A concept called localisation can be a process to answer the question above. Localisation is a concept or process to strengthen support for humanitarian actors at the local level, including to the affected communities. Localisation aims to empower local humanitarian actors so that they can become first responders and meet their own needs in an emergency situation. Locally-led humanitarian response is significant as local actors can respond to the emergency situation as soon as possible. The roles and leadership of local actors in disaster situations can increase the effectiveness of disaster management.
“Partners for Inclusion: Localising Inclusive Humanitarian Response”, later known as PIONEER, is a programme that incorporates the concept of localisation. This programme is a mechanism that aims to strengthen the role of local actors through inclusive, quality, and equal partnerships to achieve localisation, especially for persons with disabilities and older people.
The PIONEER programme is an inclusive partnership and collaboration through a consortium managed by the Arbeiter Samariter Bund (ASB) Indonesia and the Philippines, the Humanitarian Forum Indonesia (HFI), Advocacy for Disability Inclusion (AUDISI), and the Resilience Development Initiative (RDI), and received assistance from the Team Advisory Committee. This program was implemented in Sigi Regency, Central Sulawesi, and Magelang Regency, Central Java, in the period February 1, 2021–September 30, 2022. PIONEER was funded by Elrha’s Humanitarian Innovation Fund and the UK’s Foreign, Commonwealth & Development Office (FCDO).
During its implementation, this programme has produced a variety of products. Two of them are best practice books related to localisation and training modules.
First, a best practise book titled “Localisation in Building Inclusive Humanitarian Preparedness and Response”, was developed to provide lessons learnt from the implementation of the PIONEER model mechanism in increasing inclusiveness as well as facilitating the actors within it, including Organisations of Persons with Disabilities (OPDs), Older People Associations (OPA), local humanitarian response organisations, and regional government organisations, to be able to design, implement, monitor, and evaluate humanitarian programmes.
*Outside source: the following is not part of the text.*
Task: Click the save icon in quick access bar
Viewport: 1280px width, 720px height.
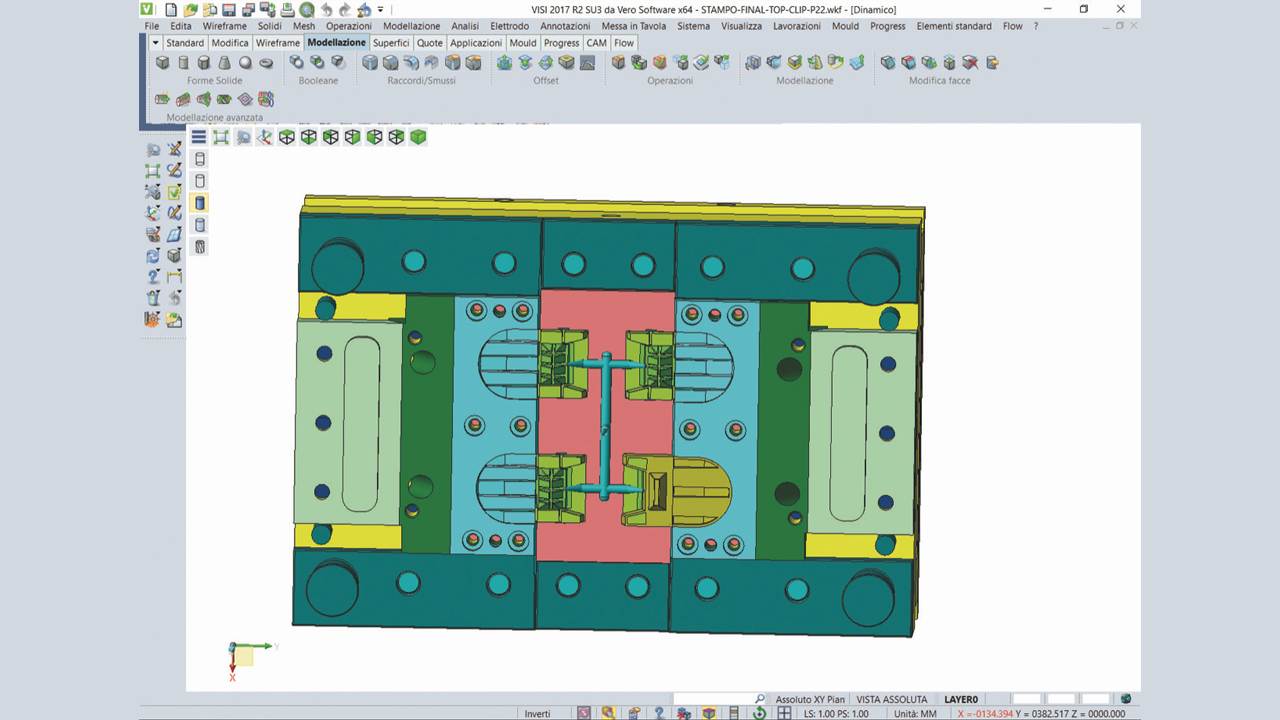Action: point(229,10)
The second product is an inclusive humanitarian preparedness and response planning training module. This module has been used as a reference for providing training to beneficiaries in Sigi and Magelang Regencies by bringing three main values together: meaningful participation, capacity building, and equal partnership. There are five material packages in it, namely: (1) Disability and Older Age Inclusion, including Accessibility Assessment for Meaningful Participation; (2) Data in Humanitarian Response; (3) Disaster Preparedness and Inclusive Humanitarian Response; (4) localisation of Assistance in Humanitarian Response; and (5) Project Cycle Management.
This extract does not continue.